> [The task] All lines after the one containing "partnerships@bloomberglinea.com (26, 2554)" are needed, along with that line itself. Please repeat them exactly through the end of the entries.

> [Data to process]
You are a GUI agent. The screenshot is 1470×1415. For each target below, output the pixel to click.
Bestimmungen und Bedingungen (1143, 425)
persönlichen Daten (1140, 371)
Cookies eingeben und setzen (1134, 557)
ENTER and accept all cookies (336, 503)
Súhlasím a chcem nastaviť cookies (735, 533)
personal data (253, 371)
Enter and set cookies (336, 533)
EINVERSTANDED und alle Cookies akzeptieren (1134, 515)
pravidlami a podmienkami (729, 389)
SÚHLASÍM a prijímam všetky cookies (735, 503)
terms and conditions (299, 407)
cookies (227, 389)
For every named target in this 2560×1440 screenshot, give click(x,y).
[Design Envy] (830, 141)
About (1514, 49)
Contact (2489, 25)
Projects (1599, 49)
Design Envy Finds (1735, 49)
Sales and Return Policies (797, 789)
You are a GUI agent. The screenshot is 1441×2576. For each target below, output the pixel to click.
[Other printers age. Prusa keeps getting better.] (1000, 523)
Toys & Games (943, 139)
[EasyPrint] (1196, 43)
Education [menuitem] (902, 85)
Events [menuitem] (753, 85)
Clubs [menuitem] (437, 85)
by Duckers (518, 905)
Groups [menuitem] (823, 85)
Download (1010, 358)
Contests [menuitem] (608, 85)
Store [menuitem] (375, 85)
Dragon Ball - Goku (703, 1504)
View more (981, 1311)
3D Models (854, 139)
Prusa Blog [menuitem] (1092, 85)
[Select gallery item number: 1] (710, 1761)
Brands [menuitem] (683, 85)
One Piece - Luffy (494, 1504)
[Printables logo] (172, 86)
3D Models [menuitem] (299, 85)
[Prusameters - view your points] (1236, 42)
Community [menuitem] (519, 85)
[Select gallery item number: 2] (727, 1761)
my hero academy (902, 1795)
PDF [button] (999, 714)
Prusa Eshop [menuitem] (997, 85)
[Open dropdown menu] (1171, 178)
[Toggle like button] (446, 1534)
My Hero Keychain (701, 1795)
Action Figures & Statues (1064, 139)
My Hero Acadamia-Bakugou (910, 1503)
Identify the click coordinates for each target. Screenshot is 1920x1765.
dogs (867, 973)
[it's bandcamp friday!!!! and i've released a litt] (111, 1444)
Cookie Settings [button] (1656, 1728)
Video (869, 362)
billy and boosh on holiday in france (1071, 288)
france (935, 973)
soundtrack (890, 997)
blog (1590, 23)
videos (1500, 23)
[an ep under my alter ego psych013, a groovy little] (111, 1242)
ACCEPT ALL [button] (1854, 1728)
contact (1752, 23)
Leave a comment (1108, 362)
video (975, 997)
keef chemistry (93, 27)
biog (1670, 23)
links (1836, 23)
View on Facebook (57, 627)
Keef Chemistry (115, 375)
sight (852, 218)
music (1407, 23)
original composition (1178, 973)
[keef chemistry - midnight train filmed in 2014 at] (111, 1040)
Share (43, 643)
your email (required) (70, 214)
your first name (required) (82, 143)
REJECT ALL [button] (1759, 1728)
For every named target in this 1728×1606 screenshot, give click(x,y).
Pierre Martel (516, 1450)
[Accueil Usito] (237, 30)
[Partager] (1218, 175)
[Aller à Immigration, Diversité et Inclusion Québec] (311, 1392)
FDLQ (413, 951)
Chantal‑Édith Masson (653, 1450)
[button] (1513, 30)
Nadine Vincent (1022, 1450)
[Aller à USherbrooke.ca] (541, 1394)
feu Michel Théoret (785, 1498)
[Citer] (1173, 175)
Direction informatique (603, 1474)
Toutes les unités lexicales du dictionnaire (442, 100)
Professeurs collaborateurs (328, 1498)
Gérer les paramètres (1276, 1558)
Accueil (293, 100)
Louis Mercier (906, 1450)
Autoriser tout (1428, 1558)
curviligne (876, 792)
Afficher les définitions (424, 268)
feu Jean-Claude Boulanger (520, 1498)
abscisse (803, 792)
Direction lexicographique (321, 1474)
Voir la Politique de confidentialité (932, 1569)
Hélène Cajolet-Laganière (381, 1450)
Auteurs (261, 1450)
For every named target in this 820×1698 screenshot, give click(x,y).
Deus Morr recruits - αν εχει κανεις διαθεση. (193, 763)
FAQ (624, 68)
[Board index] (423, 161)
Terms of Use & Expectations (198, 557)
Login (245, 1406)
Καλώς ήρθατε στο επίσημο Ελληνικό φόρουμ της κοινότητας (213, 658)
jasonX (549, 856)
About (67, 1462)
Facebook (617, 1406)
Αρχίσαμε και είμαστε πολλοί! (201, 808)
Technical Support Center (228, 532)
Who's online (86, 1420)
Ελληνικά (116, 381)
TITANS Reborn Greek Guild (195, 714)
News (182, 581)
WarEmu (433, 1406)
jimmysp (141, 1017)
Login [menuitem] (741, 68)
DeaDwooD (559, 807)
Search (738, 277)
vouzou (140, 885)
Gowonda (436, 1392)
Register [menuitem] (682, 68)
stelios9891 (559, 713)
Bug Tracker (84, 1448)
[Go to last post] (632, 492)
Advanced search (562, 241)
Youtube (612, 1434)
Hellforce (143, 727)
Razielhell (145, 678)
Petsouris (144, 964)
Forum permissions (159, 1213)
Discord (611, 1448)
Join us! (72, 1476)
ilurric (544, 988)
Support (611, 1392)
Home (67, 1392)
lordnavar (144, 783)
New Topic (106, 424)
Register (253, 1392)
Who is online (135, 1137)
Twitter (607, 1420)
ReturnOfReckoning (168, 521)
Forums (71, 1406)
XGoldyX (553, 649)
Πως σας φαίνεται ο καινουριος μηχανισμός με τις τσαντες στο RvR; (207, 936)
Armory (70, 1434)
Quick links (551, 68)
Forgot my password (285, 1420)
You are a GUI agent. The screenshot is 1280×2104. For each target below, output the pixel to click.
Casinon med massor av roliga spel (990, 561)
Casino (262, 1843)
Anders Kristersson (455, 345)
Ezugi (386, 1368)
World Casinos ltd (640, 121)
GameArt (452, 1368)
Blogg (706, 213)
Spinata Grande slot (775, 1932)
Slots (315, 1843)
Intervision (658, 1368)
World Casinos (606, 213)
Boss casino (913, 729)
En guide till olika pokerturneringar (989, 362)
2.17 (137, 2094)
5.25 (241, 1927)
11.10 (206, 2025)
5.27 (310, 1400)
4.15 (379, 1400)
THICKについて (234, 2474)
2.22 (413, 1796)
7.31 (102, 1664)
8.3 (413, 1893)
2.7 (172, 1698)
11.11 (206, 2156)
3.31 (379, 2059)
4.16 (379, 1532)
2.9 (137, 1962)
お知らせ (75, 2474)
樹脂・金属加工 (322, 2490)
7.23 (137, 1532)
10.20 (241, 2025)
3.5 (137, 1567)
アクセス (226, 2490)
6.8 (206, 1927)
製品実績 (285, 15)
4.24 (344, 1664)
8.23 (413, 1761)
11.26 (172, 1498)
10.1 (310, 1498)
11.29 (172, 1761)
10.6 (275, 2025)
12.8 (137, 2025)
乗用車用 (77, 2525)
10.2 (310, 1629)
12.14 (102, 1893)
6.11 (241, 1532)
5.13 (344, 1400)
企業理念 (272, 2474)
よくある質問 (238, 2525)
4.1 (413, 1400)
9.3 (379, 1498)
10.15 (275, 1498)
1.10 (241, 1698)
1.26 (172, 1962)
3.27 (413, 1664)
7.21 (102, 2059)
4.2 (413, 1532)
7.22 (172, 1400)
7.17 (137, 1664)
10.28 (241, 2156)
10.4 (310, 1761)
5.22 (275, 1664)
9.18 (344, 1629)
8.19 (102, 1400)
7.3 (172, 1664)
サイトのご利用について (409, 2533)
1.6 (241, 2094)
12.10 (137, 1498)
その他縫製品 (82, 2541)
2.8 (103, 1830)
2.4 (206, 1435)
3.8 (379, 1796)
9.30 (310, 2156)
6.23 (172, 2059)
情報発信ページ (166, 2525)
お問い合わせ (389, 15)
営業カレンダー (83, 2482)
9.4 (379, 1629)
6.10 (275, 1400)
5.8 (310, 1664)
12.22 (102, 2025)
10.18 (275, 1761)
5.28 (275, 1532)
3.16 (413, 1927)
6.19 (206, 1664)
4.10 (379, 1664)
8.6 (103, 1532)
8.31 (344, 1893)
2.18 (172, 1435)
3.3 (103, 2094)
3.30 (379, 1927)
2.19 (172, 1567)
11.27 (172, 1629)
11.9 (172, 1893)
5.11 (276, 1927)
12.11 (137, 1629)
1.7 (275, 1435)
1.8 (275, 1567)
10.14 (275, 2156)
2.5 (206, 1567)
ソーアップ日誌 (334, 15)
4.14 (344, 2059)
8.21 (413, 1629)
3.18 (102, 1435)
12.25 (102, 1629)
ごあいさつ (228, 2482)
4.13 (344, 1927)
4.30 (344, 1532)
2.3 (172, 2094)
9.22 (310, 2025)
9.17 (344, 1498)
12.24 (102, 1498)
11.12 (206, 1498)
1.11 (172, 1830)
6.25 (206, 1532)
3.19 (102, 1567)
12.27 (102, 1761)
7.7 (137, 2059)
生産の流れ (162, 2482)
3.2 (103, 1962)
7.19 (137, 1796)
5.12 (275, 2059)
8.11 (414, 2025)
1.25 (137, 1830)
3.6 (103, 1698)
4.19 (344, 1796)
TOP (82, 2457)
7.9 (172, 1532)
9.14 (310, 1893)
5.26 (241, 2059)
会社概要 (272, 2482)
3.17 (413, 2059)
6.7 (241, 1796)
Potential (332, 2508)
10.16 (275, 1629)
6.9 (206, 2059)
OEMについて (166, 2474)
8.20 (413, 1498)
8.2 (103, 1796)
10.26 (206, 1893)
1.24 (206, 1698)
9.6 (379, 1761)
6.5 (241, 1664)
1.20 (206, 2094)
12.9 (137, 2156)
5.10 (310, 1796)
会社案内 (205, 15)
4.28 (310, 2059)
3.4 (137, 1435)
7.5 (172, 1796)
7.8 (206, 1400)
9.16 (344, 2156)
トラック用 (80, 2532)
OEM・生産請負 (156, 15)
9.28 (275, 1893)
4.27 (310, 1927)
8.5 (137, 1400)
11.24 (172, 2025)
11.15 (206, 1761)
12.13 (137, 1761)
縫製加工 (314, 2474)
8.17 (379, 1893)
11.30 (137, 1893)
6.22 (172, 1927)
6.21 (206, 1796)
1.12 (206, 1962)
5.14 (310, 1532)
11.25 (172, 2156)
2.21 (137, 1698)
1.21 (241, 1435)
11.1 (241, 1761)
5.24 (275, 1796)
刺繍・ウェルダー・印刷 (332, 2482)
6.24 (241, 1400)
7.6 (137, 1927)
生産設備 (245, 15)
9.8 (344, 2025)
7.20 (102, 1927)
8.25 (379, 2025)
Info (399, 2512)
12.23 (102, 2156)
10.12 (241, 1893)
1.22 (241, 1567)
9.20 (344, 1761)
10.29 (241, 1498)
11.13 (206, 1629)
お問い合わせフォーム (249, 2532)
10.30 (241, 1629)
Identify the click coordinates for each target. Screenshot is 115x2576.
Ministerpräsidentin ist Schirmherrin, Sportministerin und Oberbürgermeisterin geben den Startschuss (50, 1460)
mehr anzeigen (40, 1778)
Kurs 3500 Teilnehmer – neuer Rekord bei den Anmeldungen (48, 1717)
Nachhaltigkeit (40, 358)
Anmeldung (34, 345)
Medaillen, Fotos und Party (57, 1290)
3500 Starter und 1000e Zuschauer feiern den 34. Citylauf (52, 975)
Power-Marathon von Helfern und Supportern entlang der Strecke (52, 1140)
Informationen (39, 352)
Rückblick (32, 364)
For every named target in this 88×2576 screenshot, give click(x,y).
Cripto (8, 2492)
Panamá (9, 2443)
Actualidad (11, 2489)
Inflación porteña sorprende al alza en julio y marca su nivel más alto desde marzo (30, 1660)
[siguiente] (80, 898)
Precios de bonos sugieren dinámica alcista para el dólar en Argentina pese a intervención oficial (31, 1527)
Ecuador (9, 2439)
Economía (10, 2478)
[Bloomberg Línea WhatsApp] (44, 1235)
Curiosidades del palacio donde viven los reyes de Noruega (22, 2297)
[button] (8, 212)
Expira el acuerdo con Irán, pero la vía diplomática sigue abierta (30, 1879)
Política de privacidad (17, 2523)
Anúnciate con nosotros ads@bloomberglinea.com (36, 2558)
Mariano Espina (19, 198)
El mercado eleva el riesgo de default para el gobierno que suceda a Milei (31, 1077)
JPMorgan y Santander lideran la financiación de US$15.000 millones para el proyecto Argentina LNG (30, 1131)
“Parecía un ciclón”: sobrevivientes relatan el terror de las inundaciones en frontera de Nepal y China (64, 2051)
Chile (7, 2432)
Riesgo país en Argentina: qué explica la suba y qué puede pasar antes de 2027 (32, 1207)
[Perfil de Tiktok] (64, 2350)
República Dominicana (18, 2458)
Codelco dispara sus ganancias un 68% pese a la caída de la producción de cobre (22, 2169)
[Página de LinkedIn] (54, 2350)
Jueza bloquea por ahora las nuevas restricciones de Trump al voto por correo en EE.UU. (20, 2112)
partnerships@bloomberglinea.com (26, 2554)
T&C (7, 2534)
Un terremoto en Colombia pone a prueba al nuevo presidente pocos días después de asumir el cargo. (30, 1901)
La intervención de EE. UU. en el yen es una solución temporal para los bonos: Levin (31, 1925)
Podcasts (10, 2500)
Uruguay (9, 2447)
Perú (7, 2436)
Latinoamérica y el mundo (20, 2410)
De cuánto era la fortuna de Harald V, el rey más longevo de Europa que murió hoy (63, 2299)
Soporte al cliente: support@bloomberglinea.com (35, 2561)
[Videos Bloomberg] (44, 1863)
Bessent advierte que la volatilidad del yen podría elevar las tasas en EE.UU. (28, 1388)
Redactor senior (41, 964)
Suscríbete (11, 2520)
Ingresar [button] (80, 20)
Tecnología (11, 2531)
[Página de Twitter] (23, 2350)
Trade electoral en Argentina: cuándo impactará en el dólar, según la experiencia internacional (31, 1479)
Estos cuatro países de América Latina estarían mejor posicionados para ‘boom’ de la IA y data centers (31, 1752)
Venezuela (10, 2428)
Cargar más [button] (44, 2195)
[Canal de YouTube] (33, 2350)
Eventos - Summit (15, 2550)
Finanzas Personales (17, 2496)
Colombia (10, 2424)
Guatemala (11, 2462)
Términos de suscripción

> [Solution to this exercise]
partnerships@bloomberglinea.com (26, 2554)
T&C (7, 2534)
Un terremoto en Colombia pone a prueba al nuevo presidente pocos días después de asumir el cargo. (30, 1901)
La intervención de EE. UU. en el yen es una solución temporal para los bonos: Levin (31, 1925)
Podcasts (10, 2500)
Uruguay (9, 2447)
Perú (7, 2436)
Latinoamérica y el mundo (20, 2410)
De cuánto era la fortuna de Harald V, el rey más longevo de Europa que murió hoy (63, 2299)
Soporte al cliente: support@bloomberglinea.com (35, 2561)
[Videos Bloomberg] (44, 1863)
Bessent advierte que la volatilidad del yen podría elevar las tasas en EE.UU. (28, 1388)
Redactor senior (41, 964)
Suscríbete (11, 2520)
Ingresar [button] (80, 20)
Tecnología (11, 2531)
[Página de Twitter] (23, 2350)
Trade electoral en Argentina: cuándo impactará en el dólar, según la experiencia internacional (31, 1479)
Estos cuatro países de América Latina estarían mejor posicionados para ‘boom’ de la IA y data centers (31, 1752)
Venezuela (10, 2428)
Cargar más [button] (44, 2195)
[Canal de YouTube] (33, 2350)
Eventos - Summit (15, 2550)
Finanzas Personales (17, 2496)
Colombia (10, 2424)
Guatemala (11, 2462)
Términos de suscripción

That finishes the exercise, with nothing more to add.